Wellness is not simply the absence of illness. Everyone can strive for wellness. Working toward increasing your daily activity level can have a positive effect not only on your physical health, but also on your mental wellness.

Studies show that exercise can be helpful in addressing mild to moderate depression. Exercise can be a powerful depression fighter. It promotes positive changes in the brain, releases endorphins, which are known to trigger positive feelings in the body, and acts as a distraction agent helping to break a negative cycle of thinking.

Consider exercising in a mindful manner. Take the time and effort to notice the sensation of your feet striking the ground, the rhythm of your breathing, the feeling of the sun on your face or the quietness around you. Focus on your body as you exercise, how you feel, physical stress points and exertion levels. Not only will you improve your physical condition but you may also be able to interrupt the flow of negative thoughts and reduce anxiety levels. A large body of evidence suggests exercise can be a useful tool for managing post-traumatic stress disorder symptoms, such as insomnia, anxiety and depression.

While research has clearly demonstrated the benefits of exercise on mental health and wellness, it has not answered why it is so hard to get motivated and get moving. Determining your exercise style will help make a bit easier to implement and stick to an exercise routine. Are you an outdoors person? Consider, hiking Mount Nittany or Rock Run Trail and take a notebook and jot down the thoughts and concerns that are causing stress and anxiety. Are you a homebody? Get moving by taking a walk in your neighborhood or find a free YouTube exercise video and floor space within your home. Do you want company? Join a sports league or attend a local exercise class where company will abound.

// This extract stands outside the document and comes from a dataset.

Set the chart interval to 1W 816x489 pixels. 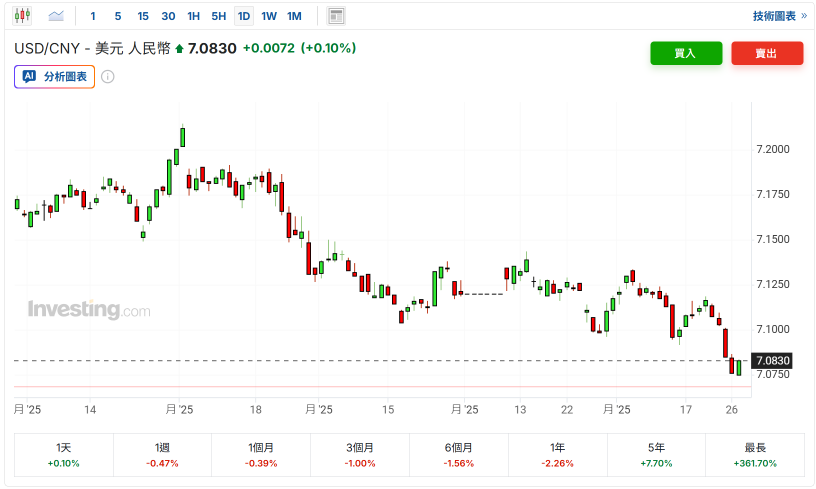pos(269,16)
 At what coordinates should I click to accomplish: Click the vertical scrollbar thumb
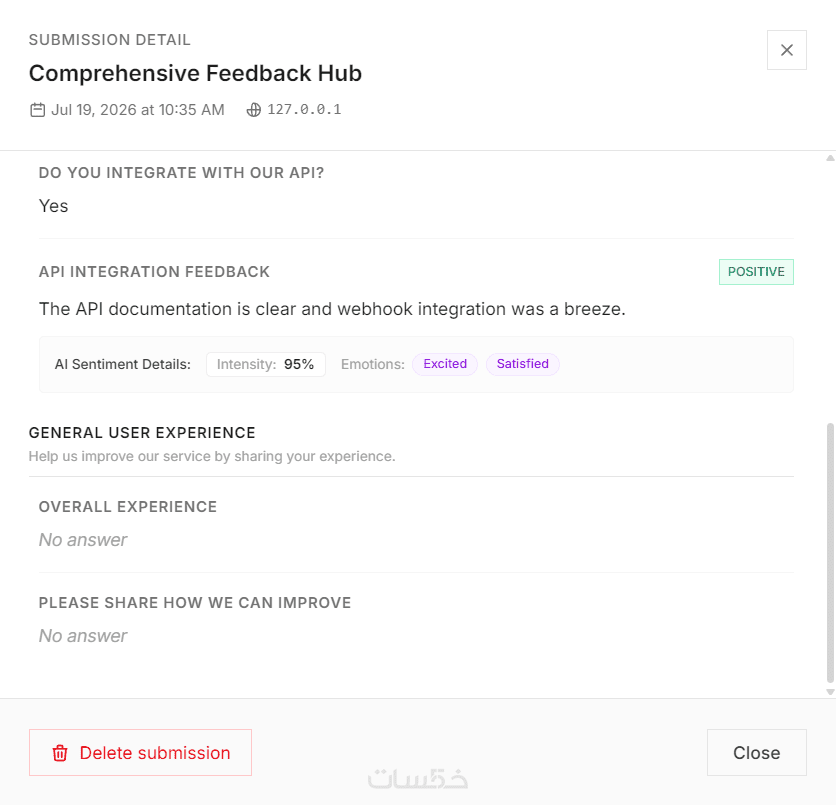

Visit for an expanded list of community resources to help you find your exercise style. You may have extra challenges to implementing an exercise routine if you are managing depression or other mental health diagnosis, so please be sure to talk with your health and behavioral health providers to best incorporate exercise into your wellness plan.

Challenge yourself to find a balance of wellness in your life.

Michelle Henry is assistant administrator for Mental Health Services, Centre County Government, and Brandi Eslick is a mental health program specialist, Centre County Government.